Birgit Laue: Durch die Bildung des Pigmentes Melanin, das UV-Strahlen absorbieren kann, schützt sich die menschliche Haut im Normalfall gegen zuviel Sonneneinstrahlung. Babyhaut allerdings produziert noch kein Melanin, d.h. der körpereigene Sonnenschutz ist noch nicht aktiviert. Am besten schützen Sie Ihr Baby deshalb vor der Sonne, wenn Sie es bekleidet in den Schatten legen. Allerdings sind die UV-Strahlen auch im Schatten aktiv, wenn auch schwächer als in der prallen Sonne. Das Auftragen eines Sonnenschutzproduktes macht also zusätzlich Sinn. Achten Sie aber unbedingt darauf, dass die Creme oder Lotion einen hohen Lichtschutzfaktor hat, keine chemischen Zusatzstoffe enthält und der Filter mineralischen Ursprungs ist. Sehr gut geeignet ist z.B. die Weleda Edelweiß-Sonnencreme 20.

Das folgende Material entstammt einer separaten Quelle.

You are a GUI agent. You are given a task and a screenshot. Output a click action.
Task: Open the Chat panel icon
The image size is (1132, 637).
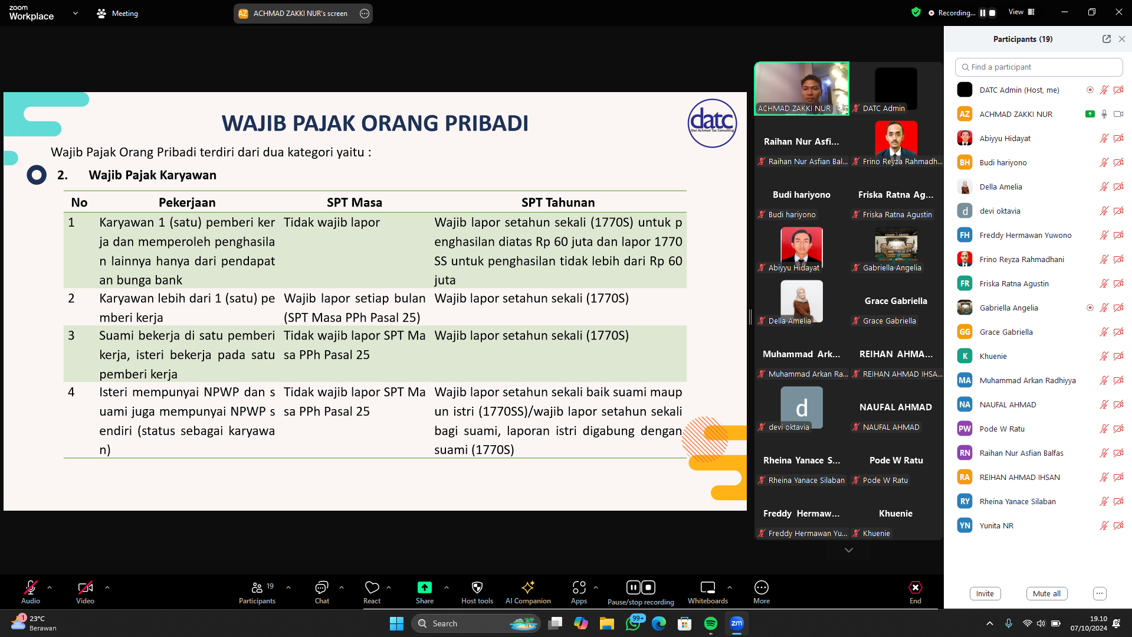click(321, 587)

babyclub.de: Wie sieht die erste Hilfe aus, wenn der Po wund ist?
Birgit Laue: Fast jedes Baby leidet während seiner Windelzeit mindestens einmal unter einem wunden Po. Bei längerem Kontakt mit Urin, Stuhl oder Seifenresten wird die Haut der Windelregion angegriffen – das feucht-warme Windelmilieu ist dann ein idealer Nährboden für Bakterien und Pilze auf dem gereizten Babypopo. Die typischen Beschwerden wie rote, nässende, juckende und schuppende Haut können unangenehme Schmerzen bereiten. Eine konsequente Pflege ist deshalb unbedingt erforderlich. Wechseln Sie häufig die Windeln, reinigen Sie den Po nur mit Wasser sowie einem frischen Waschlappen und trocknen Sie die Windelregion besonders in den Hautfalten gut und behutsam ab. Auch sollte Ihr Baby so oft wie möglich „windelfrei“ bekommen. Träufeln Sie ein paar Tropfen Muttermilch auf die wunde Hautstelle, das lindert die Hautreizung. Eine zinkhaltige Hautcreme, wie z.B. die Weleda Calendula- Babycreme, sorgt dafür, dass die Feuchtigkeit von den betroffenen Hautstellen ferngehalten wird und schützt zuverlässig vor Nässe, ohne die Hautatmung zu beeinträchtigen.